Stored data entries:
___

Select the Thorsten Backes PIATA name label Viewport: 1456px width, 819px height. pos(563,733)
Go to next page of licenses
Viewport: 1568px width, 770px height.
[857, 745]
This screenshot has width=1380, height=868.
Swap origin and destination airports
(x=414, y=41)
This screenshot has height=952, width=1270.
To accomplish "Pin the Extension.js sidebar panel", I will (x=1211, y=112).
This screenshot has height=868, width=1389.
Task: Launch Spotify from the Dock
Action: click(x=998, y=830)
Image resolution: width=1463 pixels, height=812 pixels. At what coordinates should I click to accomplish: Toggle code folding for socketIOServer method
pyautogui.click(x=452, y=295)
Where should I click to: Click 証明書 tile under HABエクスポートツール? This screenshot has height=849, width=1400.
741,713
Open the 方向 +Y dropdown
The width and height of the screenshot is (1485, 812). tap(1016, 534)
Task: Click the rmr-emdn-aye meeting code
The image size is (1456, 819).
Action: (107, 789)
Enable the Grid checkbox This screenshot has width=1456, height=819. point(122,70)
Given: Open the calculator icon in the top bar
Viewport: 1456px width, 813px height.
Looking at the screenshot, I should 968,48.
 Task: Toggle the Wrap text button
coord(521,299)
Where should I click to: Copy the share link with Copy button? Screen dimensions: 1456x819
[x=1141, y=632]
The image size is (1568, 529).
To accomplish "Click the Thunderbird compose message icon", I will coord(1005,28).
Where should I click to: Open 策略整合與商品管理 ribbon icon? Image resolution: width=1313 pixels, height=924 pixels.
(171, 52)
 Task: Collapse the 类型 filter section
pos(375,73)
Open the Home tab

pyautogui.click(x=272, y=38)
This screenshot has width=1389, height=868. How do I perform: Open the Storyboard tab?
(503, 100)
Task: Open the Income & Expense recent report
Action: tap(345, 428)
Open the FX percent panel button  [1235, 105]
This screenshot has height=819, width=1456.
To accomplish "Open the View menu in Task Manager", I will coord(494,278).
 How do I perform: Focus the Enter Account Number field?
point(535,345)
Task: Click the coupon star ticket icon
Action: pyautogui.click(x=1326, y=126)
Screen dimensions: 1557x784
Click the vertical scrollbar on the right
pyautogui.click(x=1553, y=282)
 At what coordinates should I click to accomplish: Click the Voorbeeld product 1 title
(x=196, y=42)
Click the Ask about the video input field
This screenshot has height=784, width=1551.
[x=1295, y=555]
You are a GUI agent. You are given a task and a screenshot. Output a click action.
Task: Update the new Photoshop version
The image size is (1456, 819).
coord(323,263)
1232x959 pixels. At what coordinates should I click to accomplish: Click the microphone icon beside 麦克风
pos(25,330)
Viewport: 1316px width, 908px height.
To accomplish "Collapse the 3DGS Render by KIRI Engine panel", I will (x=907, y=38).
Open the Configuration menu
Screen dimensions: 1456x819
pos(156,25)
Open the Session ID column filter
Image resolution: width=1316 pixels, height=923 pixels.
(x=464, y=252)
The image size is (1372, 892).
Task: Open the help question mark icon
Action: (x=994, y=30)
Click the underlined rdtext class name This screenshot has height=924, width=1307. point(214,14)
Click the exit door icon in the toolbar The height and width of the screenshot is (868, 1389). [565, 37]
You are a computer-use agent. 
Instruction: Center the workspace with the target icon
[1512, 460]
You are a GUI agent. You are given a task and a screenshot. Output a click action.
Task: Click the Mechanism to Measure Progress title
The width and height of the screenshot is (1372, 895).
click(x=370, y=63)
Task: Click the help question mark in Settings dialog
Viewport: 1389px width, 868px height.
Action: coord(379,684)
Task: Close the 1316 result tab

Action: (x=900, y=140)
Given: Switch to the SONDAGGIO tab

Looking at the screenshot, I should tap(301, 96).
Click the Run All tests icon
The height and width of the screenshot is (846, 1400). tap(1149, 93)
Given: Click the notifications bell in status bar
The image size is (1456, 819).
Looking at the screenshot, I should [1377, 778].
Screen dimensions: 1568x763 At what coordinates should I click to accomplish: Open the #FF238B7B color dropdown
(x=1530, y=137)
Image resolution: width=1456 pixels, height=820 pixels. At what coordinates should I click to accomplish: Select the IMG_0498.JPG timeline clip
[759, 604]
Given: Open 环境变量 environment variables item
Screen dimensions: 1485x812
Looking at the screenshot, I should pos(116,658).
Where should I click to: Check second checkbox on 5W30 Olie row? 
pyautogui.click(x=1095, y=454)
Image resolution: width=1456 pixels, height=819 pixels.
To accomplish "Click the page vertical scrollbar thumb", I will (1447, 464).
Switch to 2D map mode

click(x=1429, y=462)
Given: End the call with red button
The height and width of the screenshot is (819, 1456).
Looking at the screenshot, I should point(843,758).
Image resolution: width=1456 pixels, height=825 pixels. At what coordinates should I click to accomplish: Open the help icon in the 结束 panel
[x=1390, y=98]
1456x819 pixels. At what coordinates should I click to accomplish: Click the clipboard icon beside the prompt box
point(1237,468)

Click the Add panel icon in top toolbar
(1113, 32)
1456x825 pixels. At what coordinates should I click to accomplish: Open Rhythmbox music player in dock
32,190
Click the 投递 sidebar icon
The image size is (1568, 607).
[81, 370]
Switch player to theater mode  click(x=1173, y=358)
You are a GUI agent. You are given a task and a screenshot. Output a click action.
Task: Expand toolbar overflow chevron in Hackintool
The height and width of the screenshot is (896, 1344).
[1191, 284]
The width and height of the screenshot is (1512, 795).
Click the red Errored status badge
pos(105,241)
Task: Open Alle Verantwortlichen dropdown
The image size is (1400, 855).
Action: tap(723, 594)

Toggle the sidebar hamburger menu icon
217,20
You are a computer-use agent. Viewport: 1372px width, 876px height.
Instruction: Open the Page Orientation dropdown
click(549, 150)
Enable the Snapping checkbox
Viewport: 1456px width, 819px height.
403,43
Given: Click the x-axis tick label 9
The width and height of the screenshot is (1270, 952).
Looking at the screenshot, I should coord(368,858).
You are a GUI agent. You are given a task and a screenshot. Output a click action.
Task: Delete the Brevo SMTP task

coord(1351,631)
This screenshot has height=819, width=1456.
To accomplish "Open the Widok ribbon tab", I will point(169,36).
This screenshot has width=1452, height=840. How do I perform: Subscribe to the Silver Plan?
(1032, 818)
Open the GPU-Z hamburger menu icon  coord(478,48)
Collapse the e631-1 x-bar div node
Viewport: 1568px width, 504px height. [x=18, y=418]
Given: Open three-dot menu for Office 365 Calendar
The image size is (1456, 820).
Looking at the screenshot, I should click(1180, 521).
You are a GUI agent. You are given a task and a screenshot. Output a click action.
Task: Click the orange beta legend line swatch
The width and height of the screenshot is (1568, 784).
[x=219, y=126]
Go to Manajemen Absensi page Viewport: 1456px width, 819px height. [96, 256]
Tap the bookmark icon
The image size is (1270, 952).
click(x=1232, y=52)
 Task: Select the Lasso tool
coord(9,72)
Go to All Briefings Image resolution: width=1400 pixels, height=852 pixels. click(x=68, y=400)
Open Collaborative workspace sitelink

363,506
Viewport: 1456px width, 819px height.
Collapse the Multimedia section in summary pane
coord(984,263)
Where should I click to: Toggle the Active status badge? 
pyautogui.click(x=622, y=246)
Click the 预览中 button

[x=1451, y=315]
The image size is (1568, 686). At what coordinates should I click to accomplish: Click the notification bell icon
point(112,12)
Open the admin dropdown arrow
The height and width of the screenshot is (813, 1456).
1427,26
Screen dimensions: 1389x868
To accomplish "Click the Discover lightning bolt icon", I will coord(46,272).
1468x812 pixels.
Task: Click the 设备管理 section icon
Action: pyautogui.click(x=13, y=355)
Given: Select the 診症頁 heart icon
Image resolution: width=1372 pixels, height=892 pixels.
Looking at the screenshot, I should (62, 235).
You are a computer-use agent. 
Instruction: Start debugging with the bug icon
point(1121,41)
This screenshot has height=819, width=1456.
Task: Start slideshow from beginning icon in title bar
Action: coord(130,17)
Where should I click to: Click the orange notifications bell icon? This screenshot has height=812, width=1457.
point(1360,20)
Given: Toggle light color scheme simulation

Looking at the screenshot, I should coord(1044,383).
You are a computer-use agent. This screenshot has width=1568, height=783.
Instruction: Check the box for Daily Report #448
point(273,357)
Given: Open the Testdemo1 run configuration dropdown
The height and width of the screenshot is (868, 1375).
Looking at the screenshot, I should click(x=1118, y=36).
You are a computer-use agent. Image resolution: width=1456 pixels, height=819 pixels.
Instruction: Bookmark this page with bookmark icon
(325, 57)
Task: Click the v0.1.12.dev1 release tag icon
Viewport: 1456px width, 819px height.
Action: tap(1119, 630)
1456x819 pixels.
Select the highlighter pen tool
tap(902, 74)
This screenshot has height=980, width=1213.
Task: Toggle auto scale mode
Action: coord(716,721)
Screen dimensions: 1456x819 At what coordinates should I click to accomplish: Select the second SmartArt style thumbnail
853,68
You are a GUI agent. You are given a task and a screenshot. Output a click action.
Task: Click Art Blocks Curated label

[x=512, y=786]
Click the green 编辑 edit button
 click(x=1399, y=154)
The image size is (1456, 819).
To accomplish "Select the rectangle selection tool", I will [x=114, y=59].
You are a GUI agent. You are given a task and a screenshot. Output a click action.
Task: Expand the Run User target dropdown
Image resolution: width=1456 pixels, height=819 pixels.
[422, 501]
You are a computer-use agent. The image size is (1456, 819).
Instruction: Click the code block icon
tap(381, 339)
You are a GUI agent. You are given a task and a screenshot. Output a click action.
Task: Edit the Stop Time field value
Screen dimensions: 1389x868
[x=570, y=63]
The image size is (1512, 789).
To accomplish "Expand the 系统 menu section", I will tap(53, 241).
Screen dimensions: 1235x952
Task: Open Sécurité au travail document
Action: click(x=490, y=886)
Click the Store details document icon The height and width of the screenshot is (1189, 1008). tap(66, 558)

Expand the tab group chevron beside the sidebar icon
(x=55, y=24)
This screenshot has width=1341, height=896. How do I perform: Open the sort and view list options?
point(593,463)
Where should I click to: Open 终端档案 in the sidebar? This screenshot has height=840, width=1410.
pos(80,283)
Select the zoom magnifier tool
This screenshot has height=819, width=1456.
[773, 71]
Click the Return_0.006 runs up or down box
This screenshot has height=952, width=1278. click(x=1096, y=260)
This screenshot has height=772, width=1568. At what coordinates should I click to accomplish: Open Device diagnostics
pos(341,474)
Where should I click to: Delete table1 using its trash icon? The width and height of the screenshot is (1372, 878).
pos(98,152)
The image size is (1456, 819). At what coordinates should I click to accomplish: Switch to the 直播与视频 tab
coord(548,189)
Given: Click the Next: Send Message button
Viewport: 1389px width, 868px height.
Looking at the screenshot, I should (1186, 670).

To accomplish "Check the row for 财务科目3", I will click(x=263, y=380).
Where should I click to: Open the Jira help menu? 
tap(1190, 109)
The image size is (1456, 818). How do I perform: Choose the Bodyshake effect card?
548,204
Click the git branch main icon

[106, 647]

___

## Work item
Look over the entries above. Copy every line that contains the word "computer".

## The answer
You are a computer-use agent. 
You are a computer-use agent. Viewport: 1372px width, 876px height.
You are a computer-use agent. 
You are a computer-use agent. This screenshot has width=1568, height=783.
You are a computer-use agent. Image resolution: width=1456 pixels, height=819 pixels.
You are a computer-use agent. The image size is (1456, 819).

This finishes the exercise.